Collected data entries
+---+

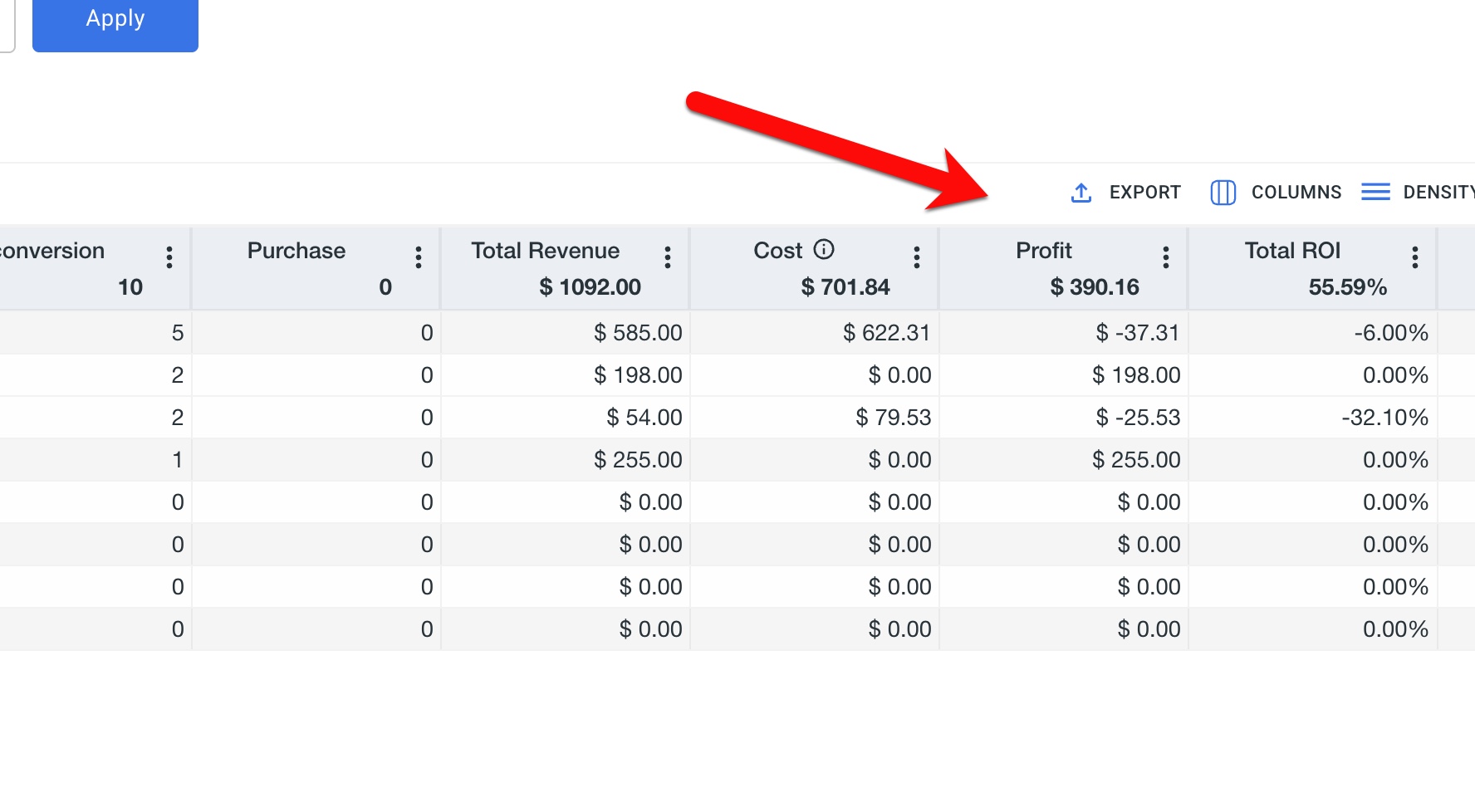
Task: Click the $ 255.00 profit cell
Action: click(1136, 460)
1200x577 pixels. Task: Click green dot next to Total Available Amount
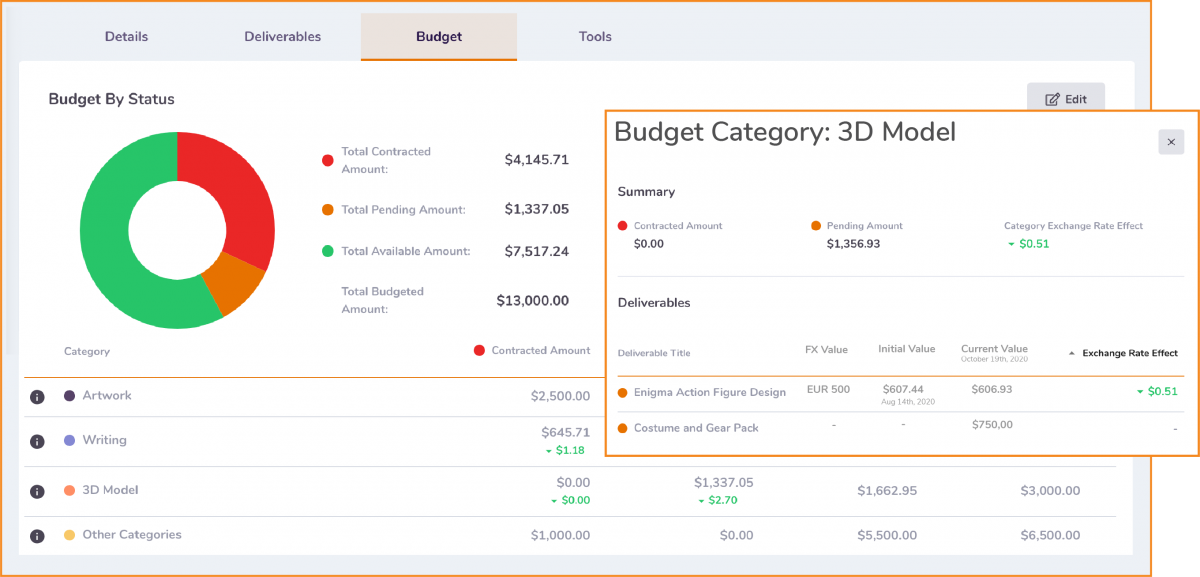327,251
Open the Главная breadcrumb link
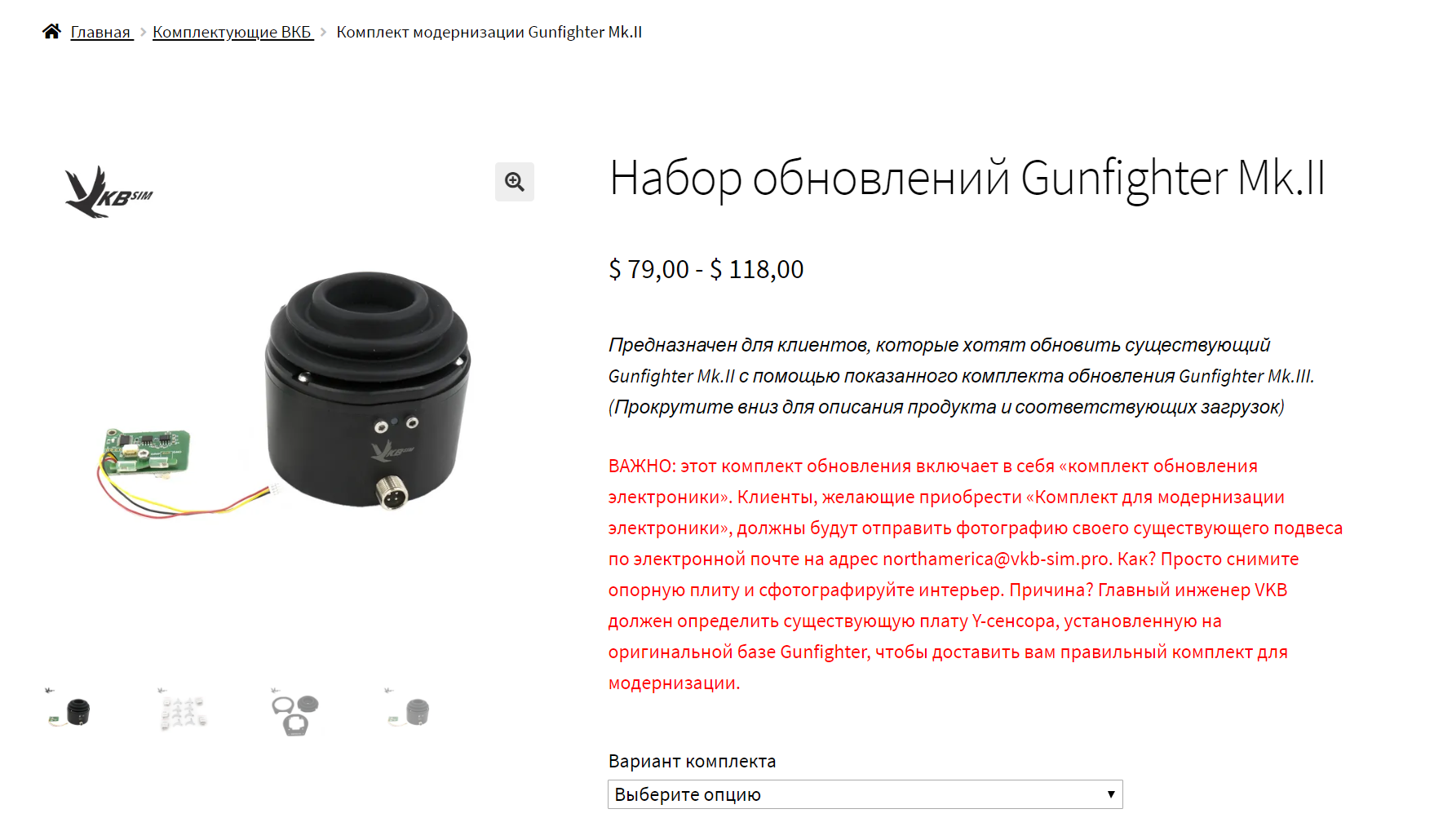The height and width of the screenshot is (840, 1443). [101, 32]
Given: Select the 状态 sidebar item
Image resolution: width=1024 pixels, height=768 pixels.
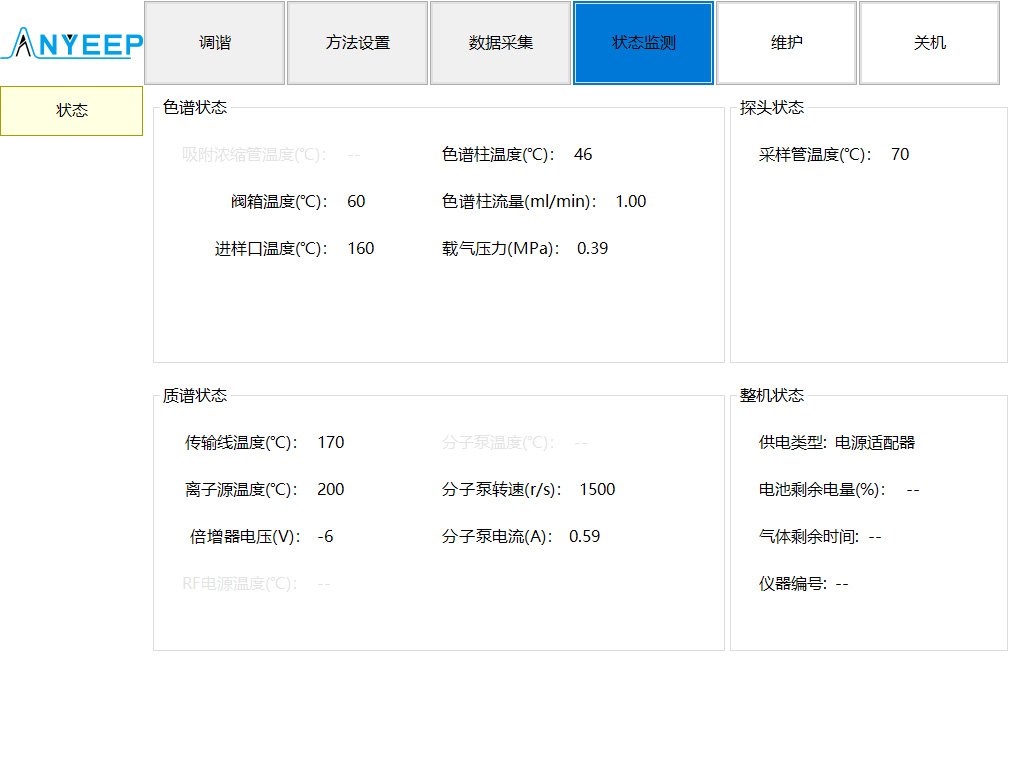Looking at the screenshot, I should (72, 111).
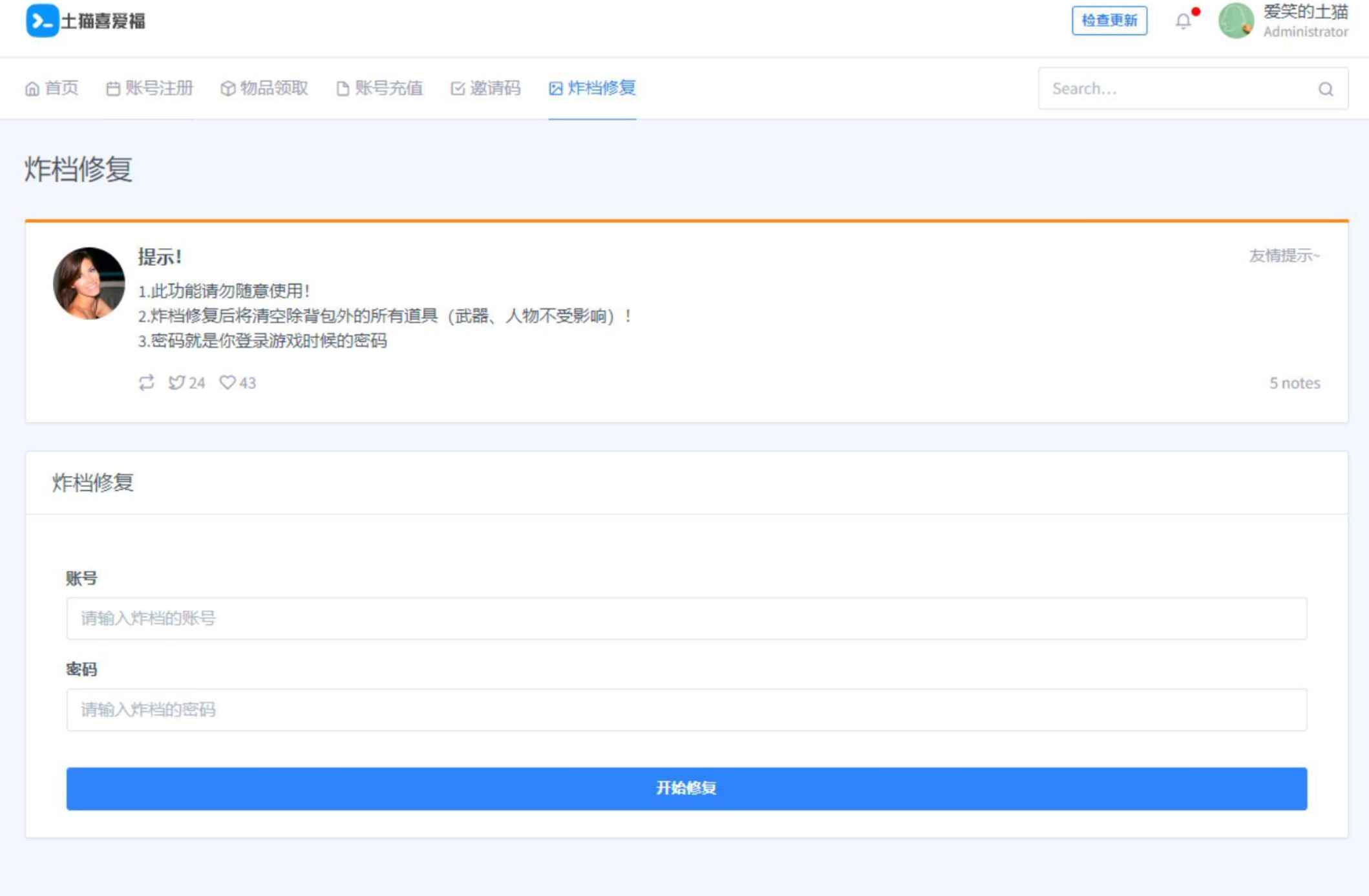The height and width of the screenshot is (896, 1369).
Task: Click the 首页 home icon
Action: (x=33, y=88)
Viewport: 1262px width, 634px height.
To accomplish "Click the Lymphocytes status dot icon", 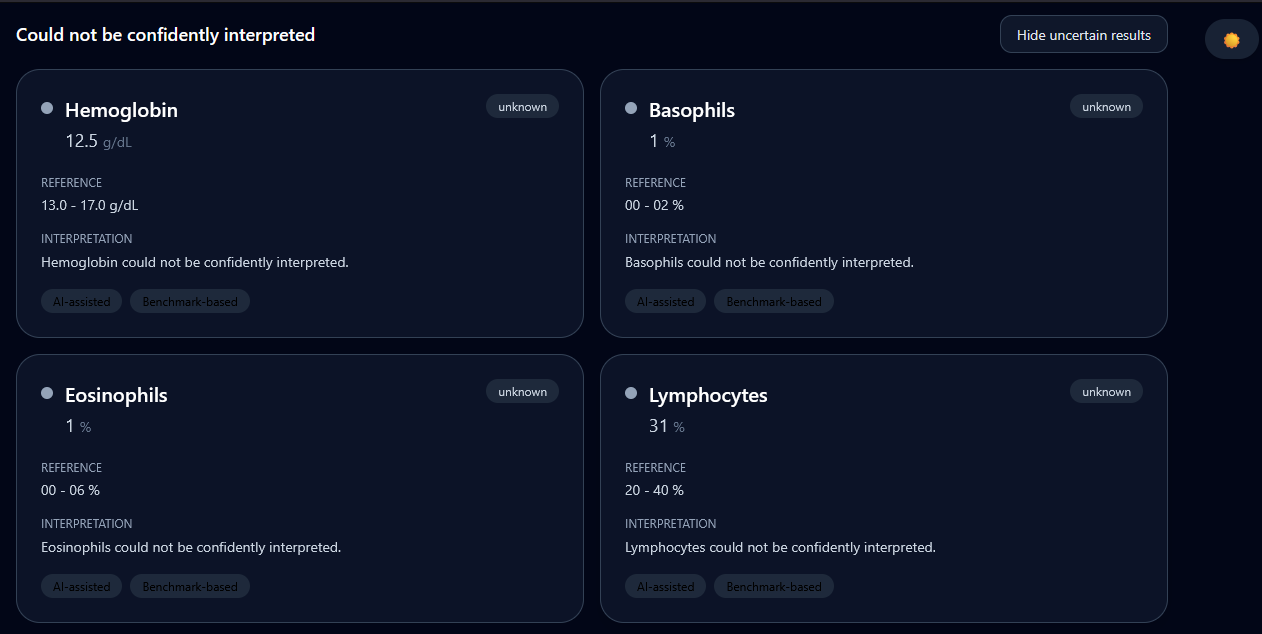I will click(x=631, y=393).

+---+

§ **ASSIGNMENT**:
Transcribe the lines above exactly, beginning at the one with "Open the Главная breadcrumb link" and ending at the one with "Given: Select the 状态 sidebar item". Include both; exclude the pictures.

§ **TASK RESULT**:
Open the Главная breadcrumb link
The height and width of the screenshot is (840, 1443). [101, 32]
Given: Select the 状态 sidebar item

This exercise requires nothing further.